OPDRACHT 1: Herhaal alsjeblieft letterlijk de regels uit de records, van de regel met "Image resolution: width=580" tot en met de regel met "Action: 944,251".

BRONTEKST:
Je wil als ouder vooral dat je kind goed in zijn of haar vel steekt, dat hij of zij de kans krijgt zich te ontplooien. Daarom is het goed te weten dat pesten zeer schadelijk is, maar vooral dat pesten niet noodzakelijk is. Het is belangrijk om steeds alert te zijn, en met de andere betrokkenen in te grijpen waar dat nodig is. Zie pesten dan ook niet als signaal van “slechtheid” van de pesters, zeker niet als het om kinderen gaat, maar eerder als signaal van onmacht en spanningen. Tijd om bij te springen. En een gesprek aan te gaan met de leerkracht dat gaat over de veiligheid in de groep.
Maar niet alle omgevingen zijn maakbaar. Waar het onderwijs op zijn verantwoordelijkheid moet worden aangesproken, zijn andere omgevingen veel minder maakbaar. In de openbare ruimte bijvoorbeeld heb je veel minder zeggenschap. Het gaat dan steeds om andere “anderen”. Het is in die gevallen goed om je kind te helpen zich daartegen te wapenen. Dat zal hij/zij vooral kunnen, als de basisomgeving (thuis, school) veilig is. Dan is het makkelijker om onderscheid te maken tussen zij die ertoe doen, en de buitenstaander waar je je schouders over kunt ophalen. Het hebben van een paar echte vrienden helpt daarbij enorm.
Soms is het een optie als een kind een spreekbeurt houdt, over het dorp of de stad waar hij vandaan komt, over de handicap of beperking. Dan wordt het anders-zijn ineens bespreekbaar en daarmee minder eng, minder “raar”. Dit is alleen een goed idee als er goodwill in de klas is. Als het pesten al langer duurt, is de klas het probleem, niet het slachtoffer.
Bang voor pestgedrag
Uiteindelijk is het omgaan met “raar” zijn altijd maatwerk. Kijk en luister goed naar je kind: wat is precies het probleem, hoe ziet hij of zij dat zelf? Misschien ben je als ouder té bang, vanuit je eigen slechte ervaringen. Of bagatelliseer je het probleem juist, omdat je niet wil geloven dat jouw kind gepest wordt.
Laat je kind aangeven hoe het zich voelt, en welke actie gewenst is. Dat kan betekenen dan jouw zoontje van 4 met een pop in de buikdrager naar school wil, of met een roze prinsessenbeker, of met zijn barbie. Wat is daar mis mee? Als hij daarmee gepest wordt, wijst dat op slecht leiderschap van meester of juf en een slechte sfeer in de groep. Kinderen moeten de ruimte krijgen om hun interesses te verkennen.

AANGELEVERDE GEGEVENS:
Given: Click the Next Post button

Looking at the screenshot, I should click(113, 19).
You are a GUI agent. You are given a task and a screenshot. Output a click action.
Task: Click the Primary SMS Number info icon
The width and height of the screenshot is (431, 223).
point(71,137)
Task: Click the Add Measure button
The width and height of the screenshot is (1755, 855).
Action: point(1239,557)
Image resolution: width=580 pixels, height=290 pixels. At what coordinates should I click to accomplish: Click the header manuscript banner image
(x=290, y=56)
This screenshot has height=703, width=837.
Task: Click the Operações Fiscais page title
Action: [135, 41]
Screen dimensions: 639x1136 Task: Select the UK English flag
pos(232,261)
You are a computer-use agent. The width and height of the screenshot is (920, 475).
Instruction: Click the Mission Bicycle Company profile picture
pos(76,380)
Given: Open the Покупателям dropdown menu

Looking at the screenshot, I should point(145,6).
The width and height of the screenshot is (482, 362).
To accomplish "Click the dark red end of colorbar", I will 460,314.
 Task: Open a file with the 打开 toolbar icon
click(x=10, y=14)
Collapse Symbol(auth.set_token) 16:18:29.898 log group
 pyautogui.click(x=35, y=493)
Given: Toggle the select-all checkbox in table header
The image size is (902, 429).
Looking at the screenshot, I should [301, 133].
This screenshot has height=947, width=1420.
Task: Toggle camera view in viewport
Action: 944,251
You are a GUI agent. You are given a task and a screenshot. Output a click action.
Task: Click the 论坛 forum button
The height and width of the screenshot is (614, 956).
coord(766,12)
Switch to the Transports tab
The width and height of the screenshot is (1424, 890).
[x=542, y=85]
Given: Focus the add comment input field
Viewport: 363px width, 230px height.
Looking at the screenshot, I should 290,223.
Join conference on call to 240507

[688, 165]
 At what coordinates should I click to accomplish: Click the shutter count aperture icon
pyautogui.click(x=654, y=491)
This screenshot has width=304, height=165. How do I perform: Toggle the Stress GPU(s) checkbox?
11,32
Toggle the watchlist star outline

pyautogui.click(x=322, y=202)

OPDRACHT 2:
Beantwoord met behulp van de tekst over pesten:
(a) Wat is volgens de tekst het probleem als het pesten al langer duurt?
(b) Wat helpt enorm bij het onderscheid maken tussen wie ertoe doet en de buitenstaander?
(c) Waar wijst het op als een jongen van 4 gepest wordt met zijn barbie?

OPLOSSING 1:
Image resolution: width=580 pixels, height=290 pixels. At what coordinates should I click to accomplish: Click the header manuscript banner image
(x=290, y=56)
This screenshot has height=703, width=837.
Task: Click the Operações Fiscais page title
Action: [135, 41]
Screen dimensions: 639x1136 Task: Select the UK English flag
pos(232,261)
You are a computer-use agent. The width and height of the screenshot is (920, 475).
Instruction: Click the Mission Bicycle Company profile picture
pos(76,380)
Given: Open the Покупателям dropdown menu

Looking at the screenshot, I should point(145,6).
The width and height of the screenshot is (482, 362).
To accomplish "Click the dark red end of colorbar", I will 460,314.
 Task: Open a file with the 打开 toolbar icon
click(x=10, y=14)
Collapse Symbol(auth.set_token) 16:18:29.898 log group
 pyautogui.click(x=35, y=493)
Given: Toggle the select-all checkbox in table header
The image size is (902, 429).
Looking at the screenshot, I should [301, 133].
This screenshot has height=947, width=1420.
Task: Toggle camera view in viewport
Action: 944,251

OPLOSSING 2:
(a) De klas, niet het slachtoffer.
(b) Het hebben van een paar echte vrienden.
(c) Op slecht leiderschap van meester of juf en een slechte sfeer in de groep.